Face à l'urgence de la situation et pour éviter une aggravation de cette crise de l'engagement local, la proposition de loi portant création d'un statut de l'élu local, déposée le 18 janvier 2024 par les sénateurs Françoise Gatel, Mathieu Darnaud, François-Noël Buffet, Bruno Retailleau, Hervé Marseille et cosignée par 309 sénateurs, dont Patrick Kanner, François Patriat, Cécile Cukierman, Claude Malhuret et Maryse Carrère vise à instaurer, enfin, un véritable statut de l'élu local.

Reprenant les recommandations formulées au nom de la délégation aux collectivités territoriales et à la décentralisation par Nadine Bellurot, François Bonhomme, Agnès Canayer, Thierry Cozic, Gérard Lahellec, Pascal Martin, Guylène Pantel, Éric Kerrouche et Françoise Gatel, la proposition de loi tend à :

- améliorer le régime indemnitaire des élus locaux pour reconnaître leur engagement à sa juste valeur ;

- améliorer les conditions d'exercice du mandat pour faciliter leur engagement ;

- sécuriser la sortie de mandat des élus locaux.

Saluant le caractère ambitieux du texte et souscrivant aux mesures proposées, la commission des lois a adopté la proposition de loi le mercredi 28 février 2024, en la modifiant par 39 amendements, essentiellement à l'initiative de ses rapporteurs, visant à enrichir le texte et à sécuriser juridiquement les dispositifs prévus.

I. UNE CRISE DE L'ENGAGEMENT LOCAL LIÉE À LA DÉGRADATION DES CONDITIONS D'EXERCICE DES MANDATS QUI APPELLE UNE RÉPONSE FORTE DE LA PART DU LÉGISLATEUR

A. LA DÉGRADATION DES CONDITIONS D'EXERCICE DES MANDATS LOCAUX RISQUE D'ENTRAÎNER UNE CRISE GÉNÉRALISÉE DES VOCATIONS

Les nombreux travaux réalisés par le Sénat ont mis en lumière le sentiment de lassitude aujourd'hui ressenti par une grande partie des élus locaux, et notamment par les maires.

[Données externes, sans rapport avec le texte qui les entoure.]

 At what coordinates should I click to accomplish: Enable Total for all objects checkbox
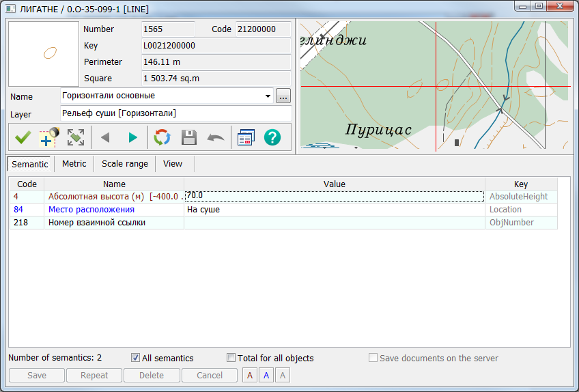tap(231, 358)
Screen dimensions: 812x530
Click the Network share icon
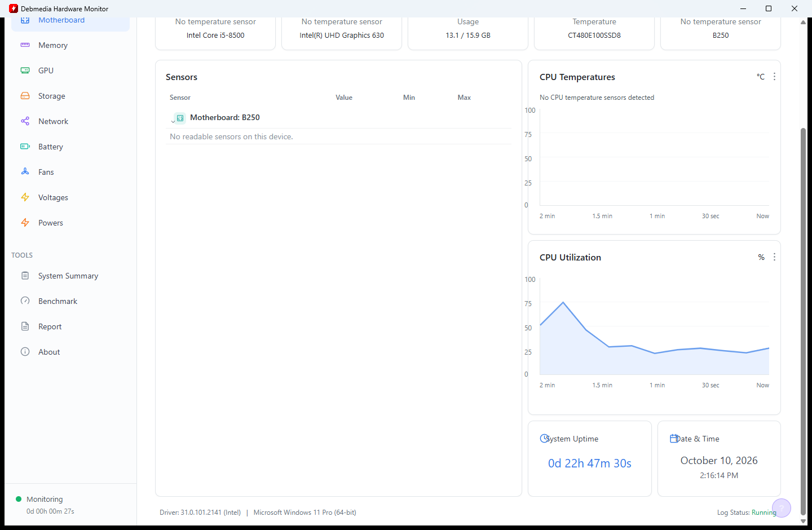click(25, 121)
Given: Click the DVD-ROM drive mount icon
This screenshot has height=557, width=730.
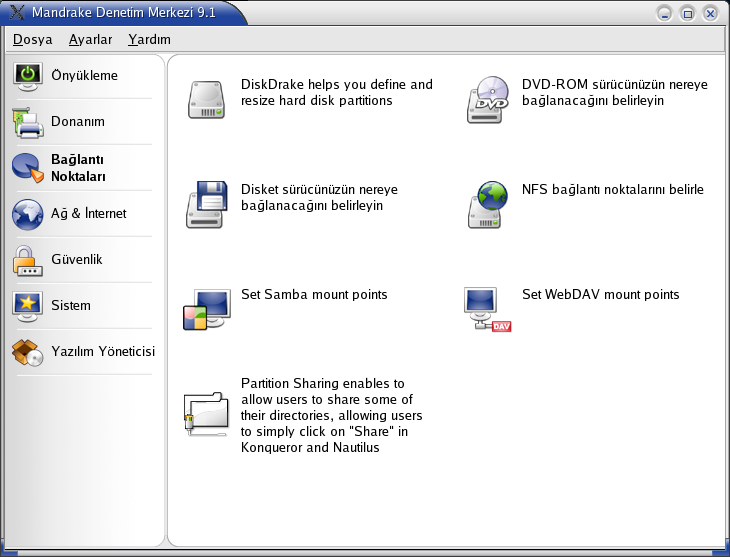Looking at the screenshot, I should click(x=488, y=101).
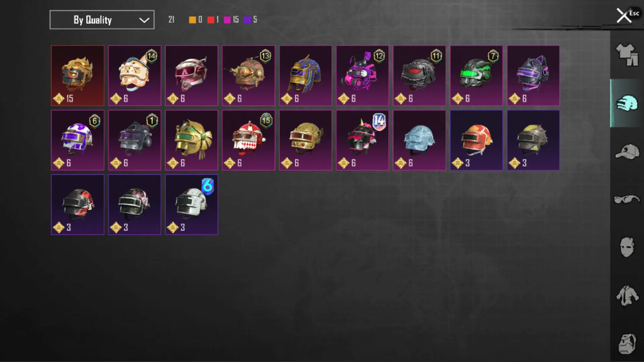Select the helmet category icon in the sidebar
The image size is (644, 362).
(627, 103)
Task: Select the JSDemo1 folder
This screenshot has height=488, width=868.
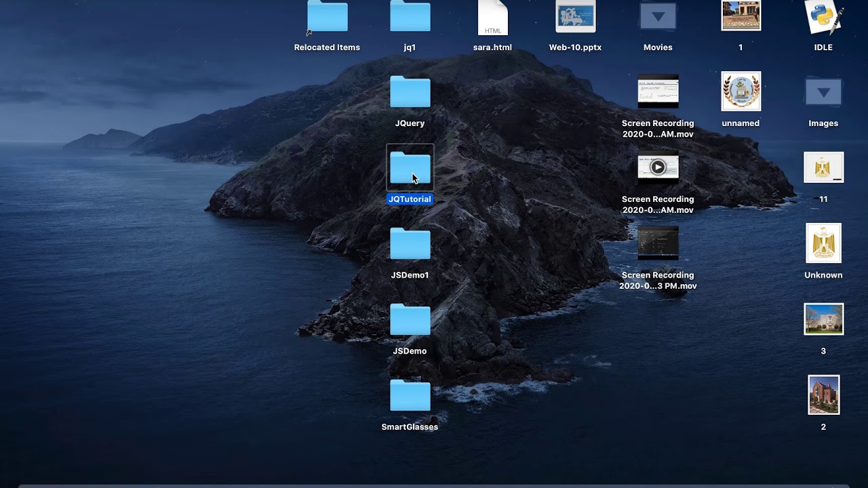Action: (x=410, y=245)
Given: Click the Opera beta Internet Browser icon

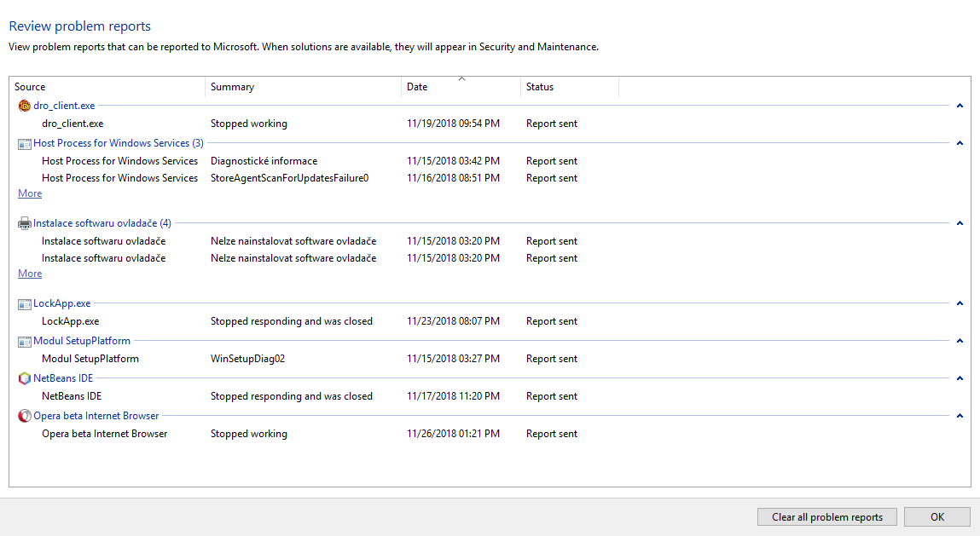Looking at the screenshot, I should 24,416.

Comme souligné par le rapport de la mission d'information du Sénat sur l'avenir de la commune et du maire1(*), publié le 5 juillet 2023, « peu à peu, sous l'effet de la dégradation des conditions d'exercice du mandat municipal, l'écart se creuse entre les aspirations des élus municipaux et la réalité de leur mandat ».

Les conditions d'exercice des mandats locaux se sont en effet fortement dégradées dans la période récente comme le montrent :

la considérable augmentation des violences faites aux élus locaux, illustrée notamment par l'incendie volontaire du domicile de Yannick Morez, maire de Saint-Brevin-les-Pins en mars 2023 ;

- le décalage croissant entre les exigences et les modalités d'exercice du mandat, qui ont évolué dans le sens d'une professionnalisation croissante, et les droits reconnus aux élus, qui n'ont pas progressé au même rythme ;

le désengagement de l'État dans les territoires, qui ne joue plus son rôle d'accompagnateur et de soutien auprès des élus locaux, les laissant isolés face à un carcan normatif de plus en plus complexe.

Cette situation fait craindre l'avènement d'une véritable crise de la démocratie locale en 2026. Face à cette inexorable dégradation des conditions d'exercice du mandat et à l'absence de réponse de la part du Gouvernement, nombreux sont les élus locaux à songer à renoncer à l'exercice de ces fonctions, voire à démissionner. Au 31 janvier 2024, depuis le renouvellement général des conseils municipaux en 2020, 1 424 maires avaient ainsi démissionné, soit plus de 4 % des maires.


* 1 Rapport d'information n° 851 (2022-2023) de Mathieu Darnaud au nom de la mission d'information sur l'avenir de la commune et du maire présidée par Maryse Carrère, « Avis de tempête sur la démocratie locale : soignons le mal des maires », 5 juillet 2023.